You might think that to benefit from exercise you need to build endurance—to be able to run farther and faster, etc. No doubt, if you put enough effort into it, eventually you could do it, but the question is what are you trying to accomplish? Do you want to win foot races, or are you looking for the metabolic benefits of exercise—losing weight, shrinking your belly and preventing diabetes and heart disease? Running can do this but not because it builds endurance but rather because it restores your muscles’ responsiveness to insulin. When your muscles respond to insulin you need a fraction of the amount you otherwise would to control your blood sugar. Less insulin means less fuel being pushed into your fat cells, particularly in your abdomen.
It’s true that running a couple miles will help keep your insulin levels down. The problem is that most folks don’t have the motivation to do it. Let’s face it, it’s hard. Running makes you tired and short of breath. But here’s the good news: you don’t need to run to restore your muscles’ responsiveness to insulin, lose belly fat and prevent diabetes. You can get the same benefit by walking. Studies repeatedly show that when it comes to losing weight and preventing diabetes and heart disease, walking a couple miles is as good as running the same distance. Here’s why.
Your muscles burn glucose and fat for energy. They also store some to have available for immediate use. If you work your muscles continuously, say 20 minutes, you start tapping into your muscles’ fuel stores. Your muscle cells respond by unlocking the gates on their surface membranes that let in glucose. Insulin is then able to open those gates, and your muscles start responding to insulin.
To get your muscles to start responding to insulin the object of exercise is to deplete their glucose stores. The good news is that you can do that–without making yourself tired and short of breath–by working your muscles but not depriving them of oxygen.
Muscles need fuel and oxygen to do their work. Fuel is not a problem; they can get all they need from the blood. However, if you work your muscles intensely enough they outstrip their oxygen supply. This is when your muscles get tired and you get short of breath.

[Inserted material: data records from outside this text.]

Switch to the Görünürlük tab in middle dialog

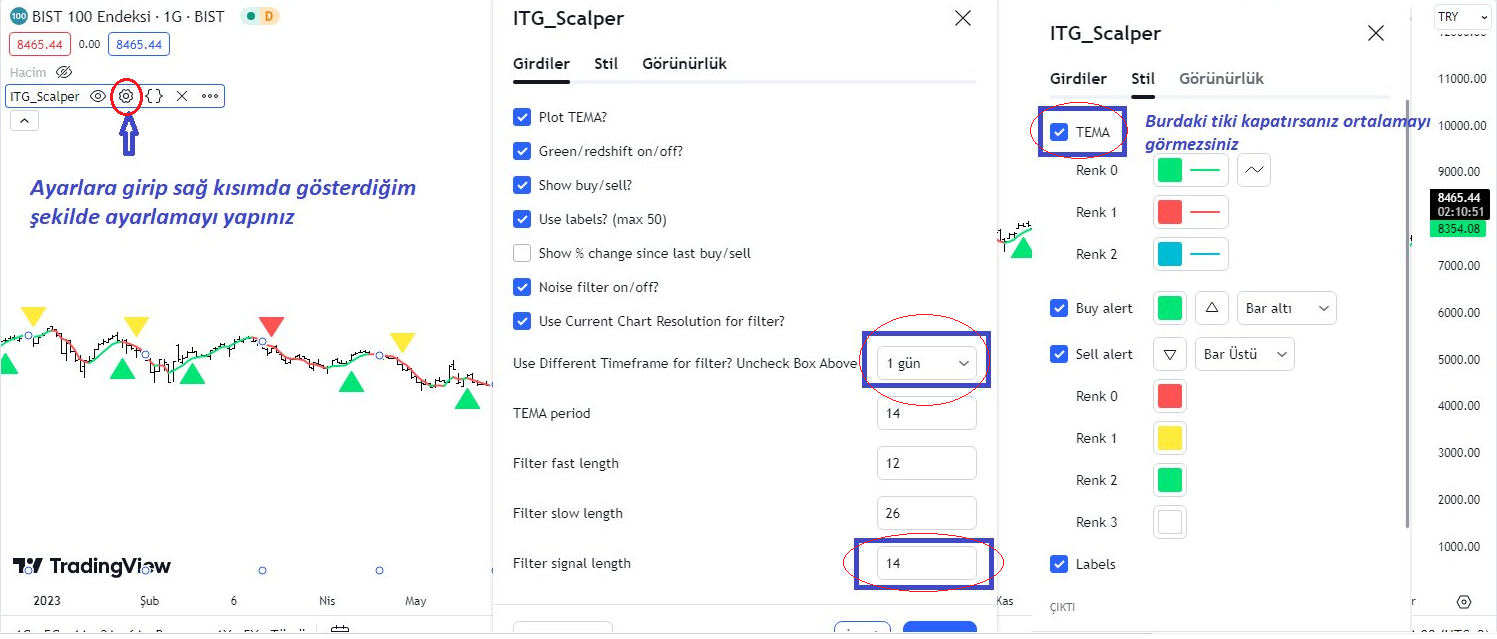pyautogui.click(x=685, y=64)
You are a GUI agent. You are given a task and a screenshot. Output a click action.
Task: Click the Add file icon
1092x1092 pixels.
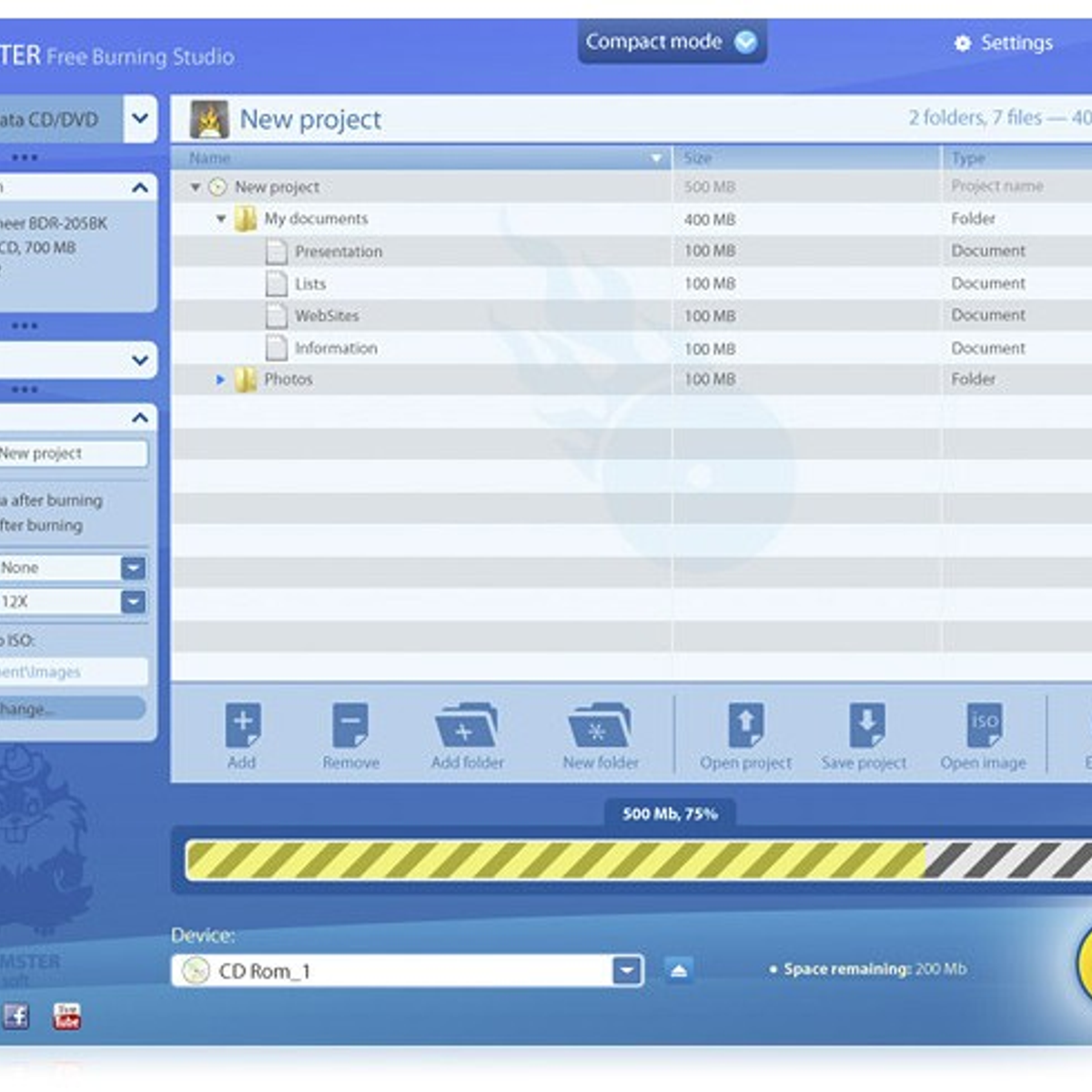[242, 726]

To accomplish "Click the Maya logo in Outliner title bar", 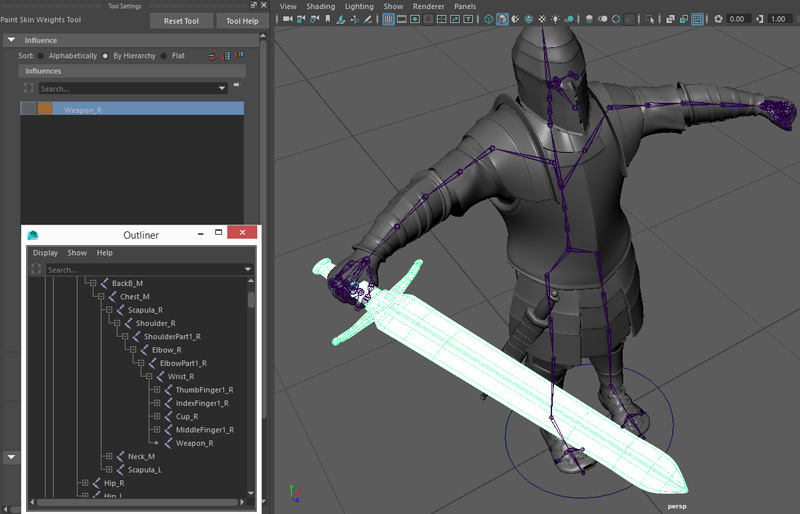I will (33, 235).
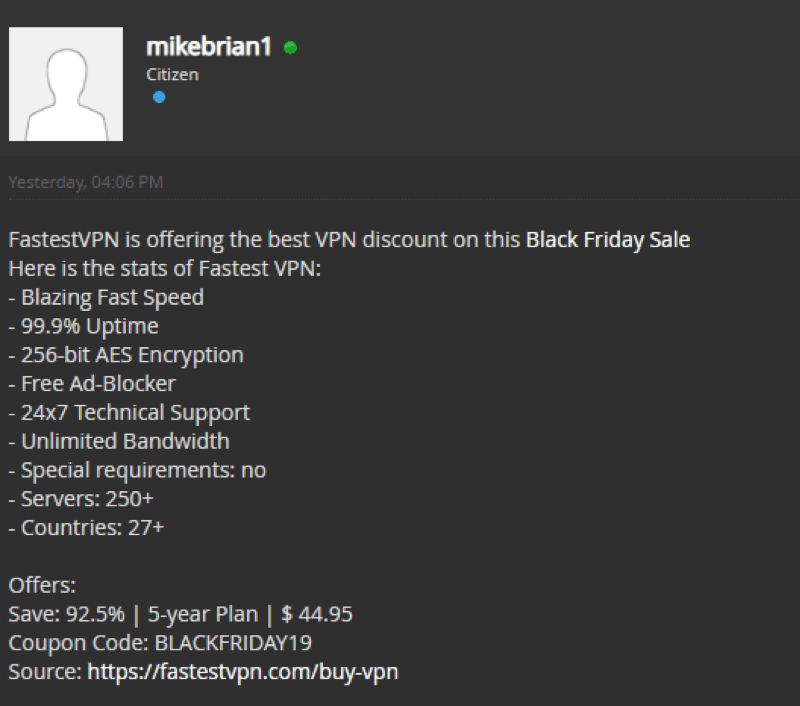Open the fastestvpn.com/buy-vpn source link
The height and width of the screenshot is (706, 800).
(x=243, y=671)
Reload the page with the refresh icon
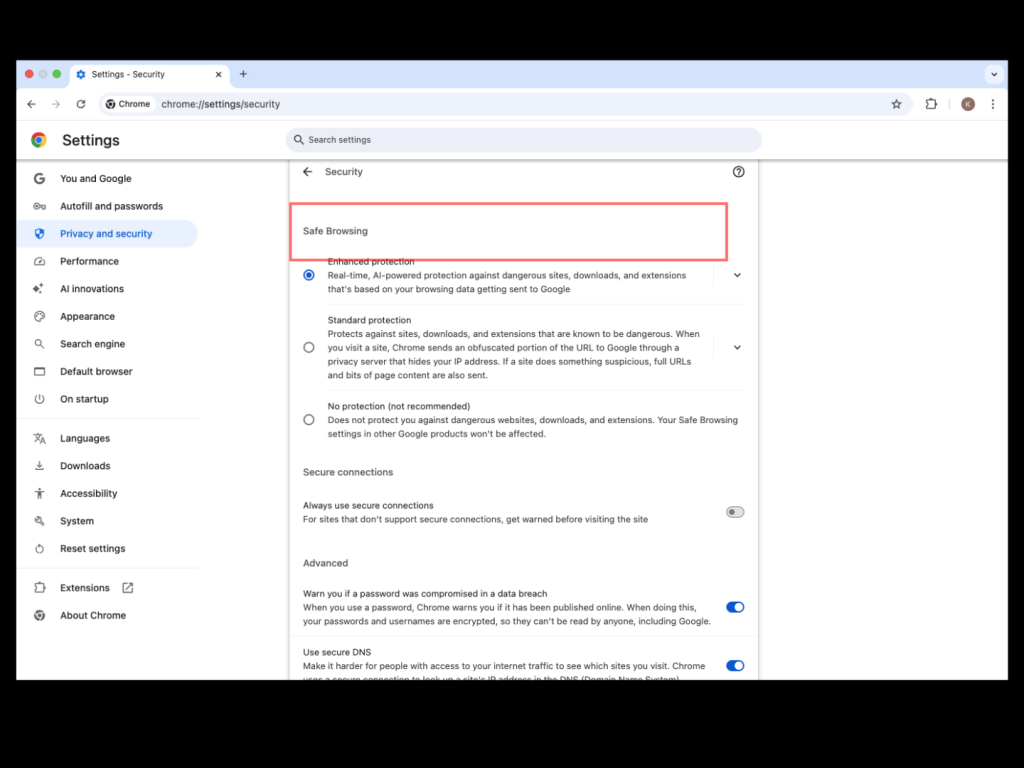Screen dimensions: 1024x768 [81, 104]
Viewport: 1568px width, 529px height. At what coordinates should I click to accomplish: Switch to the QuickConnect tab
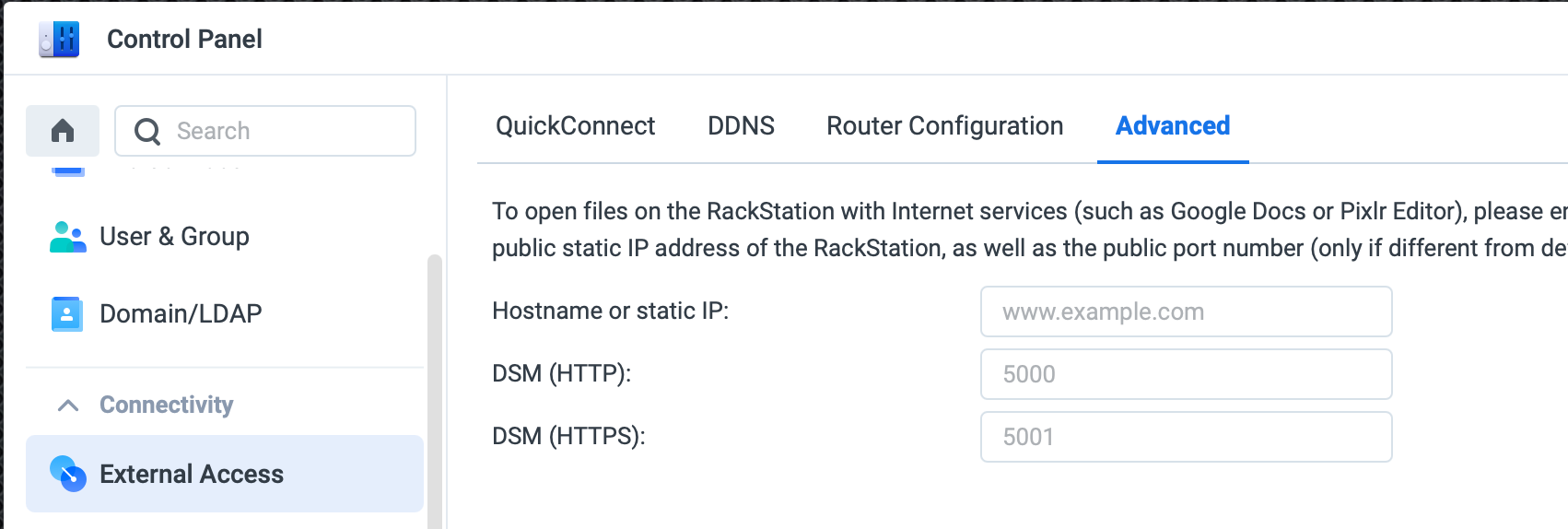575,126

Here’s how to restore your muscles’ responsiveness to insulin without a lot of huffing and puffing: Exercise your muscles long enough to deplete their fuel stores but not so intensely that they exceed their oxygen supply. You can do that by walking about 25 minutes. You don’t need to run. That’s why the Surgeon General says to walk 30 minutes five days a week.
What Are You Building When You Build Endurance?
Your muscles get oxygen from the blood. Your ability to run farther faster has nothing to do with muscle strength or lung capacity. It’s a matter of how much blood your heart can pump to your muscles–your “cardiac output.” This is determined by a) how fast your heart can beat and b) how much blood it can pump with each beat.
How fast your heart can beat is purely a matter of age. The older you are, the slower it beats at maximal exertion. It doesn’t matter how good of shape you’re in; you can’t change this. What changes when you build endurance is how much blood your heart can pump with each beat. The more blood it can pump with each beat, the better your endurance.
The amount of blood your heart can pump with each beat is actually not a matter of how strong your heart muscle is. Rather, it depends on how well it relaxes between beats. Your heart has to open up between beats to let blood flow into it. At maximal exertion it has only about one sixth of a second to do that. Ironically, when you build endurance you don’t build strength; you promote relaxation–of your heart.
Bottom line: You don’t need to run, i.e., build endurance, to eliminate hyperinsulinemia. All you need to do is walk. It’s a lot easier. Some might even call it pleasant.